## Action item
In the abstract on rabbit liver cysteinyl-tRNA synthetase, what share of the enzyme do the 86 kDa and 92 kDa polypeptides each make up?

## Reading passage
= Beginning of Section =

Abstract

Cysteinyl-tRNA synthetase (CRS) from rabbit liver was purified 8300-fold to a constant specific activity. SDS-PAGE revealed the presence of two polypeptides of 86 kDa and 92 kDa, in the proportions of 60% and 40% respectively. The SDS-electrophoretic migration of the major 86 kDa component was indistinguishable from that of the single polypeptide previously found in CRS from S. cerevisiae. The two polypeptides from rabbit CRS were inaccessible to Edman degradation, but internal peptides generated from each by in-gel proteolysis after SDS-electrophoretic separation, yielded sequences found in the deduced protein sequence of human CRS. Moreover, subjecting the two polypeptides separated by SDS-PAGE to a renaturation treatment showed that CRS activity was associated with both. The structure of the native enzyme was probed by limited proteolysis with elastase. The strikingly simple degradation pattern observed supported a model according to which the two polypeptides derive from the same gene, differing only by a ≈6 kDa extension located at the C-terminal extremity of the 92 kDa component. Moreover, the finding that notwithstanding the presence of the two polypeptides, the behaviour of rabbit CRS upon gel-filtration or chemical cross-linking was indistinguishable from that of homodimeric yeast CRS, indicated that the 6 kDa C-terminal extension on the 92 kDa polypeptide does not impede dimerisation. The origin of the two components of rabbit CRS is discussed in light of the deduced protein sequence of human CRS derived from the published cDNA sequence and the recently released genomic sequence of the human enzyme.

= End of Section =

## Dataset extract

= Beginning of Section =

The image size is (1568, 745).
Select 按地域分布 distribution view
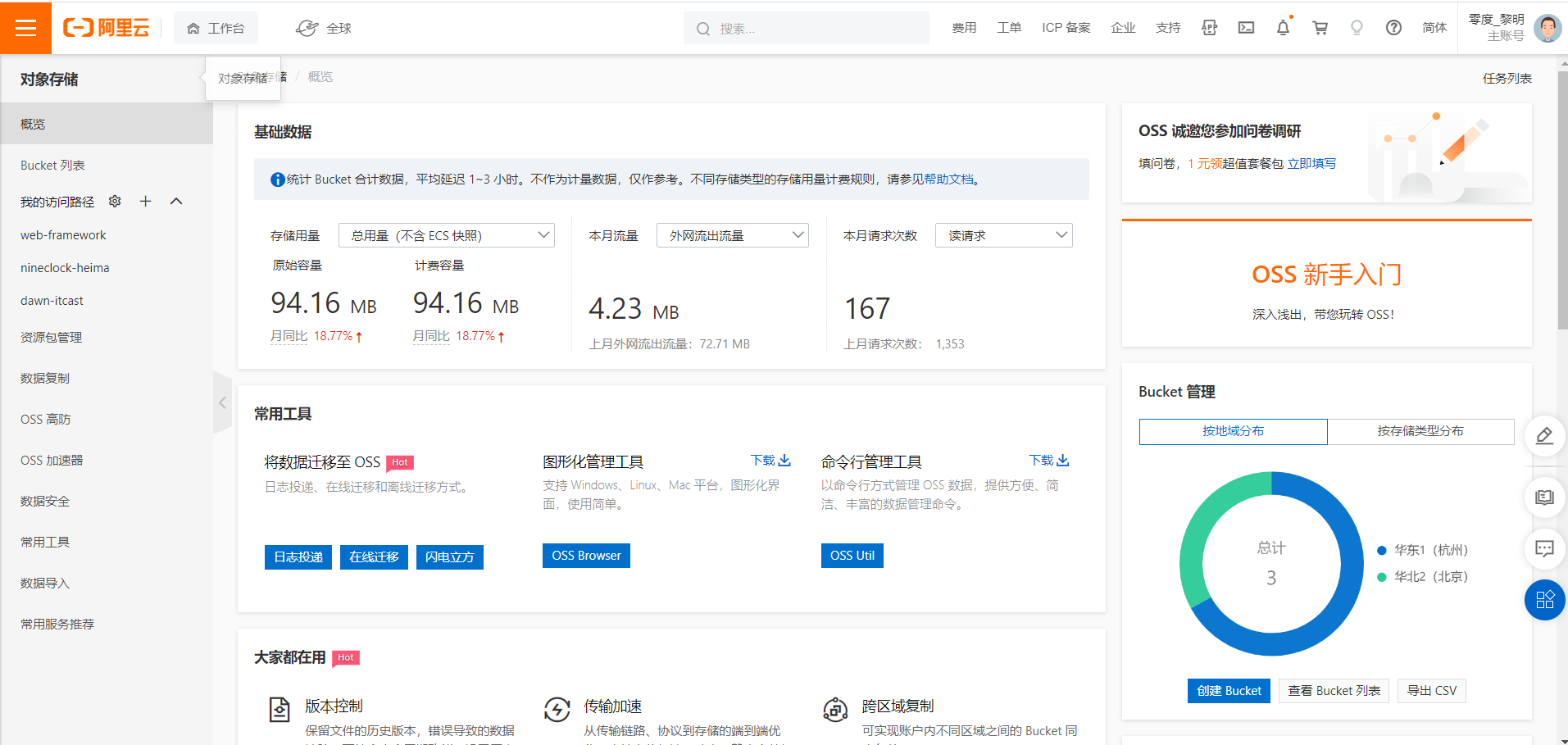tap(1233, 431)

= End of Section =

## Task result
The 86 kDa polypeptide makes up 60% and the 92 kDa polypeptide makes up 40%.